The changes, which are likely to come into force on 1 January 2024 include;
- Holiday pay calculations for irregular hours and part-year employees will be simplified by allowing employers to 1. calculate holiday (pay) entitlement as 12.07 per cent of the hours worked in a pay period and 2. pay workers a sum in addition to their normal hourly rate of pay to represent their holiday pay entitlement (rolled-up holiday pay).
Although the regulations are due to come into force on 1 January 2024, they will only change holiday entitlement for leave years beginning on or after 1 April 2024.
- EU case law will be retained (post Brexit) to allow carry over of:
- All statutory annual leave to the following year when a worker is unable to take their leave due to being on family related leave (e.g. maternity or adoption leave);
- Four weeks annual leave per year (the statutory entitlement) for a maximum of 18 months where a worker is unable to take their leave due to sickness; and
- Four weeks annual leave per year (the statutory entitlement) where the worker has not been given opportunity to take the leave or the employer has failed to inform them that any leave not taken and which cannot be carried over will be lost.
- Define ‘normal remuneration’ for the purposes of statutory holiday pay as including commission payments and other payments, such as regular overtime payments.

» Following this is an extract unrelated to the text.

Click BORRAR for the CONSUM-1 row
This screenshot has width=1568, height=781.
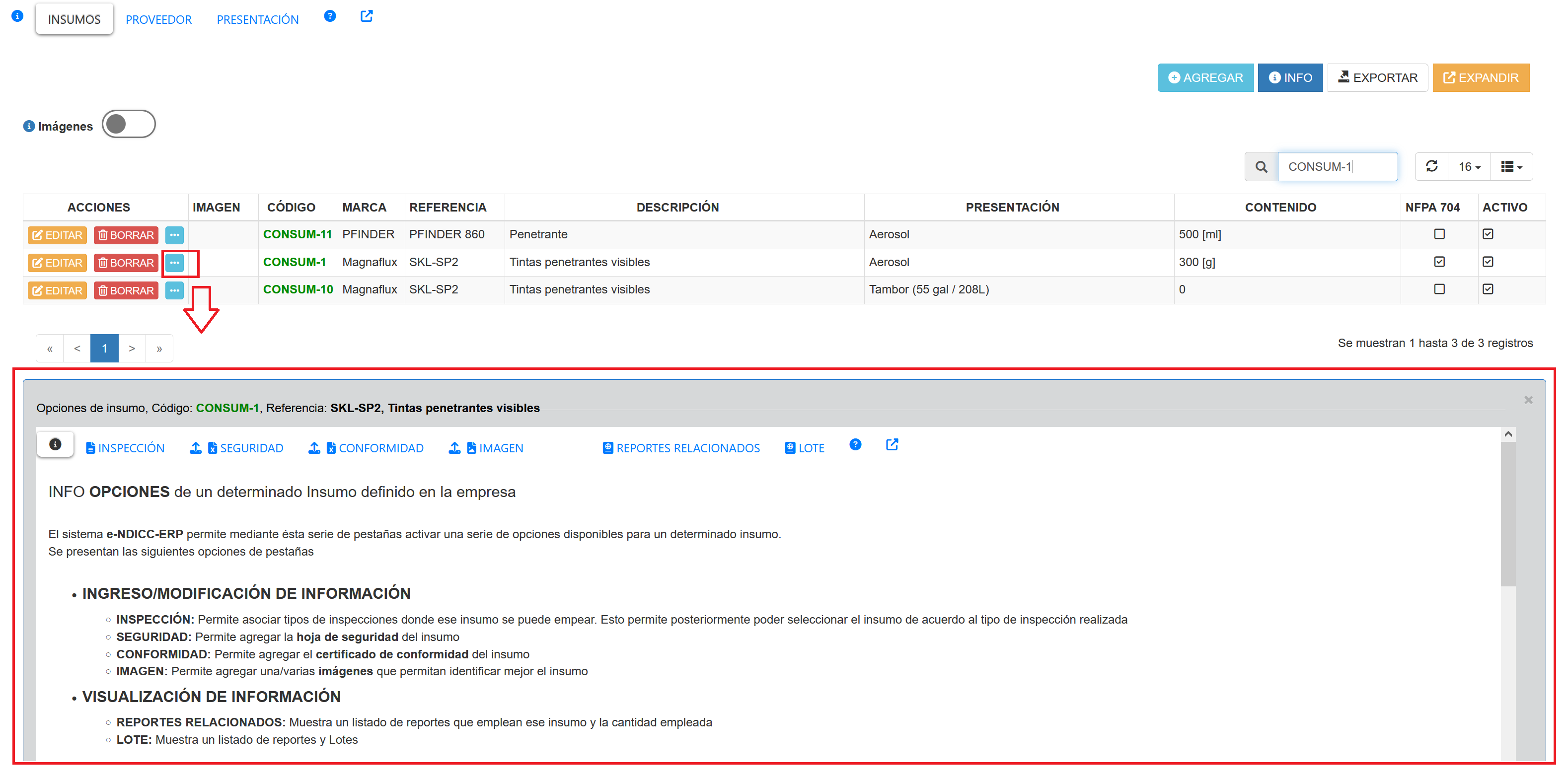(x=126, y=263)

- Employers can consult with employees directly (if there are no existing representatives in place) if they:
- Have less than 50 employees; or
- The particular transfer in question involves less than 10 employees.
- The requirement to keep detailed records of working hours and rest breaks for all staff has been removed, provided that ‘the employer is able to demonstrate compliance [with the Working Time Regulations] without doing so’.